BALTIMORE (WJZ) -- Even with the omicron variant surging, many school leaders are demanding classrooms remain open.
Baltimore City Schools' CEO Dr. Sonja Santelises said Monday all staff must now get regularly tested throughout January regardless of their vaccination status. That is a change as only unvaccinated staff were required to get regular tests previously.
She said her system is prepared to administer 50,000 tests each week.
And she rejected calls from the teachers union to get all students tested before reopening on Thursday.
Dr. Santelises said community organizers who work with youth warned her, "If you take school off-line for 2 to 3 weeks, there are young people you will never see again. It has taken us this long to get them back and get them reconnected and at 2- to 3-week disruption in those connections is going to mean you're going to lose young people permanently."
High school students will get PCR tests on Wednesday. Rapid tests for elementary and middle school students will be administered after schools open again Thursday but only if parents consent to them.
Maryland's Senate President applauded the move to stay away from virtual learning.
"The omicron variant is once again causing unimaginable disruptions, but those disruptions cannot extend to our students and our schools," said Sen. Bill Ferguson.
In Baltimore County, 28 schools have gone fully or partially virtual because of staffing shortages and a high number of positive tests and people in quarantine.
The teachers' union president said it may be time to take a short break until omicron is under control.

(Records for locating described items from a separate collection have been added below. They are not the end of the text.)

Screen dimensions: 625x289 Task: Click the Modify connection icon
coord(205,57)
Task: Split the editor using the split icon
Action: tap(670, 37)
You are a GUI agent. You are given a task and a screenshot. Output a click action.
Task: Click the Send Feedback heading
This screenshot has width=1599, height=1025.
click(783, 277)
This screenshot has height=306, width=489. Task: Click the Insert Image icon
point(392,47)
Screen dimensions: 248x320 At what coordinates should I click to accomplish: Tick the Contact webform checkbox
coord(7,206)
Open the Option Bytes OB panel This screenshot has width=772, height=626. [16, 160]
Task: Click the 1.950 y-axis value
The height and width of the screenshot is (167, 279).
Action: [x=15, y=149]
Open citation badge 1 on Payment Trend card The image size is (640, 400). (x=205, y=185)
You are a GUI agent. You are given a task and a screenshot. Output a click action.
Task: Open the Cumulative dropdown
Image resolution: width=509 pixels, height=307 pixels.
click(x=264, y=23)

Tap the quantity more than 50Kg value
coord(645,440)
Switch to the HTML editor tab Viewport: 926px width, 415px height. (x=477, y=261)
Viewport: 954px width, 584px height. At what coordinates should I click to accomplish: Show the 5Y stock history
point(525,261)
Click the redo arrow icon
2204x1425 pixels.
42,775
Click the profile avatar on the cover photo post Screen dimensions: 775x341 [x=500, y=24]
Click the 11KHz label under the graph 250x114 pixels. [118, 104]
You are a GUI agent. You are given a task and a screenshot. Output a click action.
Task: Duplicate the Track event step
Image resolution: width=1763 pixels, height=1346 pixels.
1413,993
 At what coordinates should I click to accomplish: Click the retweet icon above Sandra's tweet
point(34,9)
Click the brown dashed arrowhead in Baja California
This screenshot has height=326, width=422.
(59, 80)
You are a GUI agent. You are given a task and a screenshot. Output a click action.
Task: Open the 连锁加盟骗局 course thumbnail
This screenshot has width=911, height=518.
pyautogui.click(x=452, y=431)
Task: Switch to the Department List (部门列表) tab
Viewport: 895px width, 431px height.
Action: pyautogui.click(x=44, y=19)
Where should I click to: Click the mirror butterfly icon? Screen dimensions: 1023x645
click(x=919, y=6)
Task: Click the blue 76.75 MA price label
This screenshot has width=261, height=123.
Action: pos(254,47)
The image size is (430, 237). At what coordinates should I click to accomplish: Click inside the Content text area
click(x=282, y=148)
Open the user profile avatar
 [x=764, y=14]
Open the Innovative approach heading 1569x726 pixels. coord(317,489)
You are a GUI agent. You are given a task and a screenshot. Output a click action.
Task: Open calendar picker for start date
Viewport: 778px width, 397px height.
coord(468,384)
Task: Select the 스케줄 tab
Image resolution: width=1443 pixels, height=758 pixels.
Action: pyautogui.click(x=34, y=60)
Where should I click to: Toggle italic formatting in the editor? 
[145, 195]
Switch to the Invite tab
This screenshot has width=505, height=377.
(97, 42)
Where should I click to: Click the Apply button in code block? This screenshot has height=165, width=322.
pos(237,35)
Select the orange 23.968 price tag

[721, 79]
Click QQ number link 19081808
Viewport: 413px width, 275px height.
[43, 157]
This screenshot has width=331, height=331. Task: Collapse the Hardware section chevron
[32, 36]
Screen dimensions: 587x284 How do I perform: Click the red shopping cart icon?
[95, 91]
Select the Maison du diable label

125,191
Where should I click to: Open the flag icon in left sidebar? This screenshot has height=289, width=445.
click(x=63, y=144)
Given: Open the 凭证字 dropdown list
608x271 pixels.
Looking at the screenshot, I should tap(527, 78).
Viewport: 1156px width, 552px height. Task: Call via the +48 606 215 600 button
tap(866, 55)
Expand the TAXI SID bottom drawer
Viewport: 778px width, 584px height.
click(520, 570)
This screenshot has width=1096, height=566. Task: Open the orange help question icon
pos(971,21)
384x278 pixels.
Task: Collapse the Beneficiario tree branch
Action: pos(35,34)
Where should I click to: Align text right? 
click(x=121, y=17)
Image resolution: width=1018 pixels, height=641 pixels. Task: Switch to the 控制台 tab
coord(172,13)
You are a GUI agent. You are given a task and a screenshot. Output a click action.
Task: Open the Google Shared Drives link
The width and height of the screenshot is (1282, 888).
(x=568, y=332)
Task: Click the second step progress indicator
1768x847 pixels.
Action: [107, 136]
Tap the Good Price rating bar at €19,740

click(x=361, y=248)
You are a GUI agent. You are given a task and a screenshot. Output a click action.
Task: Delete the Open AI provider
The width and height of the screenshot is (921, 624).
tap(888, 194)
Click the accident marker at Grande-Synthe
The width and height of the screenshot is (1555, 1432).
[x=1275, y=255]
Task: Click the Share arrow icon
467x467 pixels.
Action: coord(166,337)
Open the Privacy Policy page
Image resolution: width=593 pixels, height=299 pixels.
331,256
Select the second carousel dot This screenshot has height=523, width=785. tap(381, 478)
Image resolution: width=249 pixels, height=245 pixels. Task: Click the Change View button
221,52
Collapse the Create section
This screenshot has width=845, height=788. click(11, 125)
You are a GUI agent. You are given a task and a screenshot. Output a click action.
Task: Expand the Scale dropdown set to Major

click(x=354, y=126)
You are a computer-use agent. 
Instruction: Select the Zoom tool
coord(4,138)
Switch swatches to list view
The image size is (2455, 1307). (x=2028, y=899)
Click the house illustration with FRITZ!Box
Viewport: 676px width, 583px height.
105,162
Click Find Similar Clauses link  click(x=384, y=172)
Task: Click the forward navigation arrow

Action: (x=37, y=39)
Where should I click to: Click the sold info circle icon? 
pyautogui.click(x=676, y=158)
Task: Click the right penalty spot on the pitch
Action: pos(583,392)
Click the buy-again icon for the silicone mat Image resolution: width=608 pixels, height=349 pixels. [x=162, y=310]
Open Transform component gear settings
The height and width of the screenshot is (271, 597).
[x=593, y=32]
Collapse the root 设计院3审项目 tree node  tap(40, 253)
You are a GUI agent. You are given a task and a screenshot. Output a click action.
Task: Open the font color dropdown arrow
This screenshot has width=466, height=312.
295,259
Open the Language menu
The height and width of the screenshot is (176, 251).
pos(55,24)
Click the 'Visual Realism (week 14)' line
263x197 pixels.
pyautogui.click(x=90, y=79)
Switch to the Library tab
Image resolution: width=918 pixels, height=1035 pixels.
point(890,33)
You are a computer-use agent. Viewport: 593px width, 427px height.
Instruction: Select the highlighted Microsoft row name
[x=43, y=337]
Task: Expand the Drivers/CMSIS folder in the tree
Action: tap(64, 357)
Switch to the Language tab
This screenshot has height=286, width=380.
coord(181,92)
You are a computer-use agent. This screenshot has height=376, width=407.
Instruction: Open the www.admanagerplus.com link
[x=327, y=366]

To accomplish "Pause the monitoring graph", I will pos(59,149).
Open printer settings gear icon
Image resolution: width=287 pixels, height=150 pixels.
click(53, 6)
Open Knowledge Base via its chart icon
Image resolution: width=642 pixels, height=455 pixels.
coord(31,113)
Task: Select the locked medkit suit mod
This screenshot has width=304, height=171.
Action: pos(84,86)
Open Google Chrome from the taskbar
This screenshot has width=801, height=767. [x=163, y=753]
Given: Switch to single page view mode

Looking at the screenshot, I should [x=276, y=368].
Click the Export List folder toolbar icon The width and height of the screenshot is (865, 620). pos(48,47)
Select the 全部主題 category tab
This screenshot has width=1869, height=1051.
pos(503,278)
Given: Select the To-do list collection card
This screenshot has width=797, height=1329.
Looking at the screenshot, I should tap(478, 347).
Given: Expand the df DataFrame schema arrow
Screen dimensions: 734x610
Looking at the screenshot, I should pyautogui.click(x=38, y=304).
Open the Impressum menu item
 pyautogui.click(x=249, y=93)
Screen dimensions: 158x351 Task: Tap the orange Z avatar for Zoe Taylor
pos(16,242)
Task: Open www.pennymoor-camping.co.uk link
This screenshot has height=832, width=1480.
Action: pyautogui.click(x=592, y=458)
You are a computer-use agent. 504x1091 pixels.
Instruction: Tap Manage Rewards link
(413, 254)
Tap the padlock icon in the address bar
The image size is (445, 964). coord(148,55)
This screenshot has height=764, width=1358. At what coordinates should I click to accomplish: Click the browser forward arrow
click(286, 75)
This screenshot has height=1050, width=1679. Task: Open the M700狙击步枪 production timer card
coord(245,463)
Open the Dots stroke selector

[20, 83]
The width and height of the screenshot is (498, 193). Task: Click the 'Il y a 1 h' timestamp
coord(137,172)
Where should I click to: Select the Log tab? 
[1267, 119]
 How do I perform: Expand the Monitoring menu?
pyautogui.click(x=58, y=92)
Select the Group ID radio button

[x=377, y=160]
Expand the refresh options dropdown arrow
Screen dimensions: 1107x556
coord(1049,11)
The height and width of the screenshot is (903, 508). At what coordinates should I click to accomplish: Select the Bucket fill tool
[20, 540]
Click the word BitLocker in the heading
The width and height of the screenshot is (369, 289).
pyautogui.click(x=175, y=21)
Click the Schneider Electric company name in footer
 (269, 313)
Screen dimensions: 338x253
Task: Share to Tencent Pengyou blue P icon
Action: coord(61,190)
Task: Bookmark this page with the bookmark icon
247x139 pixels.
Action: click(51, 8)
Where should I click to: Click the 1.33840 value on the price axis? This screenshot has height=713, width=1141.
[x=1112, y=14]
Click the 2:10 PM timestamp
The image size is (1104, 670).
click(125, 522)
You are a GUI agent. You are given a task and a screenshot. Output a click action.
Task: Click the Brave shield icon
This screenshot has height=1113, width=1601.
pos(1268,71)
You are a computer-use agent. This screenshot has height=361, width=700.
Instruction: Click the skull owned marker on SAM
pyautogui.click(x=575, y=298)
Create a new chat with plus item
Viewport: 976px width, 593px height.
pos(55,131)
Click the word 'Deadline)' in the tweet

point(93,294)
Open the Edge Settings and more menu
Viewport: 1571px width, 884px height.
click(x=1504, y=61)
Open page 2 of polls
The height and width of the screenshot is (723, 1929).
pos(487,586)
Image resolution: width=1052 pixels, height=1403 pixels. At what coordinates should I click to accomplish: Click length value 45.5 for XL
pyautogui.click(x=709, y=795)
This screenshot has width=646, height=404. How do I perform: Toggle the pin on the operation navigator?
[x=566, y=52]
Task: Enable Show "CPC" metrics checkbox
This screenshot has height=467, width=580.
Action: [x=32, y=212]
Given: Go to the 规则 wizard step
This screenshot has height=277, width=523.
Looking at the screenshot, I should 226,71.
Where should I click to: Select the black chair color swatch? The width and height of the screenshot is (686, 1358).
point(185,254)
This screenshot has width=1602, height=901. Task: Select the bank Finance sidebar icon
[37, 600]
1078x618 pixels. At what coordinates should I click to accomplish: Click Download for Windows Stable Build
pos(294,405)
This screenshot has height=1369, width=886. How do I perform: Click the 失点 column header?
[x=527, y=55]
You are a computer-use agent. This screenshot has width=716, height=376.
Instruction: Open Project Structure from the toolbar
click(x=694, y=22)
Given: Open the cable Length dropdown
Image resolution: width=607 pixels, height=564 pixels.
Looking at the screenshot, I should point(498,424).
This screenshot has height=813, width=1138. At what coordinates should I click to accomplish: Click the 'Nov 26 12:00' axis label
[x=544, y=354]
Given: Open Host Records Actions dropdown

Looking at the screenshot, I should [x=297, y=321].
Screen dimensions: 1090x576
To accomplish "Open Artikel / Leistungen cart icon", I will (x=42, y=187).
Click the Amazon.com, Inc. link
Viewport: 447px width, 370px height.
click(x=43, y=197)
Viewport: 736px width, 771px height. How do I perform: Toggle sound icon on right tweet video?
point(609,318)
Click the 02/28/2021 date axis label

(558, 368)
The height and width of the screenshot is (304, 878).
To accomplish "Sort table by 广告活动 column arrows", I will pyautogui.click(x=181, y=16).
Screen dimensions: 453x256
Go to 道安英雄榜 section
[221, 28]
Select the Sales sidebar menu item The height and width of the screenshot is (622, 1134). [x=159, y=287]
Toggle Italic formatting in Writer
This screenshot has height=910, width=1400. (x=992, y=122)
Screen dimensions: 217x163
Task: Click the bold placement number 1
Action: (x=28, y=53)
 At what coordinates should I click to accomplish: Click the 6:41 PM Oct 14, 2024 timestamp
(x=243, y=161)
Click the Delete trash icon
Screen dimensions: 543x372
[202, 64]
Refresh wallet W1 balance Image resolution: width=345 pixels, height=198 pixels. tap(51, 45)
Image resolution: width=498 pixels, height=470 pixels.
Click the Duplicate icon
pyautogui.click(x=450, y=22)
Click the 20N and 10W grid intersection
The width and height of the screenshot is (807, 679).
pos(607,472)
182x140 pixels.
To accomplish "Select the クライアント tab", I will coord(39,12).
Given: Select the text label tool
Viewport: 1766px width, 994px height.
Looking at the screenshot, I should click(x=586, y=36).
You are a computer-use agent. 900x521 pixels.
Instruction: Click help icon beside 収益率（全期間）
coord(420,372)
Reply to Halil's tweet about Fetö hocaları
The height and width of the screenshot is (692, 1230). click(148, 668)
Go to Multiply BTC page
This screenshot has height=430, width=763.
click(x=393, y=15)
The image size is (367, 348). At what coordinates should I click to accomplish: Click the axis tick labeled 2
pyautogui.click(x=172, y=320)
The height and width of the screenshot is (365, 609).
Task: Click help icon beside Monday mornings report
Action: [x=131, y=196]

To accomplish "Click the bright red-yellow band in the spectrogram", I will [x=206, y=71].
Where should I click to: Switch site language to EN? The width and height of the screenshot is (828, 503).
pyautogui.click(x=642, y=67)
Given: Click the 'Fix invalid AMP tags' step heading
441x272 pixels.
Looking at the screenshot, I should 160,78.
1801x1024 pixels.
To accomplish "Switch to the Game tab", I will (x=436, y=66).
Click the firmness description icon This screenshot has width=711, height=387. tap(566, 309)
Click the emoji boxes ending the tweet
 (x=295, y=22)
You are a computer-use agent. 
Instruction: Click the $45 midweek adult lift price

"Over the break, the numbers certainly have not gone down, and I do believe at this point a very short-term virtual stint may be appropriate," TABCO President Cindy Sexton told WJZ Investigator Mike Hellgren.
Sexton said staffing shortages are rising along with cases and they could get so bad, more schools will not be able to safely stay open.
Maryland Governor Larry Hogan plans to hold a news conference to update the state's covid fight on Tuesday at 10 a.m.